Reproduce the portion of the passage on Debian packages that begins at the words "Debians deb packages" and ends after the words "from the archive.".

Source extract
• • • •
Debians deb packages are simple things, all files the package is going to install is stored in an archive.
This archive contains the full tree of files, and also their permissions and ownership data. During install, the archive is extracted into the root filesystem as is.
An Example
The package fping contains an archive with the follwing files:
/usr/bin/fping
/usr/bin/fping6
/usr/share/doc/fping/README
/usr/share/doc/fping/changelog.Debian.gz
/usr/share/doc/fping/changelog.gz
/usr/share/doc/fping/copyright
/usr/share/lintian/overrides/fping
/usr/share/man/man8/fping.8.gz
/usr/share/man/man8/fping6.8.gz
Permissions and owner data (with owner almost always beeing root) is only taken from the archive.
With that in mind, it is impossible to extract the archive with correct ownership preserved without having superuser privileges. Without any knowlegde of the inner workings of rpm and alien, i'd guess alien is extracting the source archive during convert.
• • • •
Data excerpt
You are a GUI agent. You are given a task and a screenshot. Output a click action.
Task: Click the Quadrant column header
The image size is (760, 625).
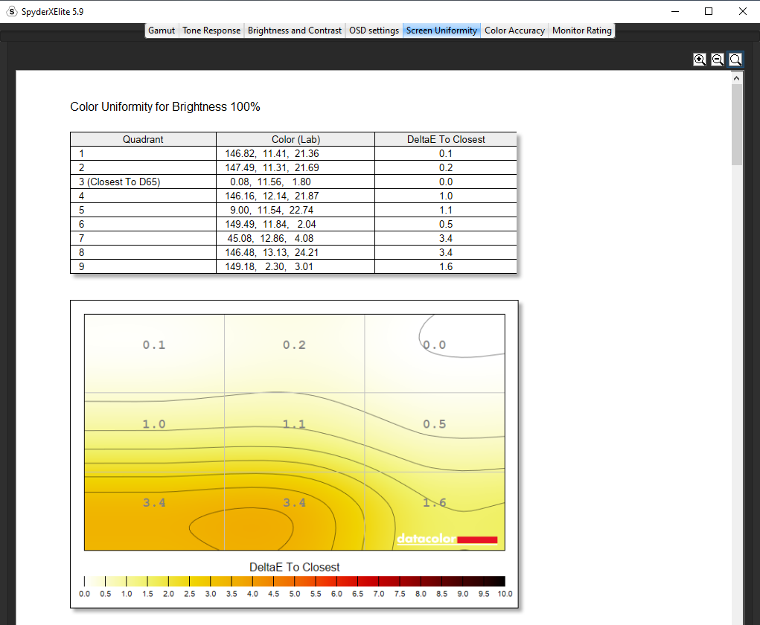143,139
• • • •
Answer to this task
Debians deb packages are simple things, all files the package is going to install is stored in an archive.
This archive contains the full tree of files, and also their permissions and ownership data. During install, the archive is extracted into the root filesystem as is.
An Example
The package fping contains an archive with the follwing files:
/usr/bin/fping
/usr/bin/fping6
/usr/share/doc/fping/README
/usr/share/doc/fping/changelog.Debian.gz
/usr/share/doc/fping/changelog.gz
/usr/share/doc/fping/copyright
/usr/share/lintian/overrides/fping
/usr/share/man/man8/fping.8.gz
/usr/share/man/man8/fping6.8.gz
Permissions and owner data (with owner almost always beeing root) is only taken from the archive.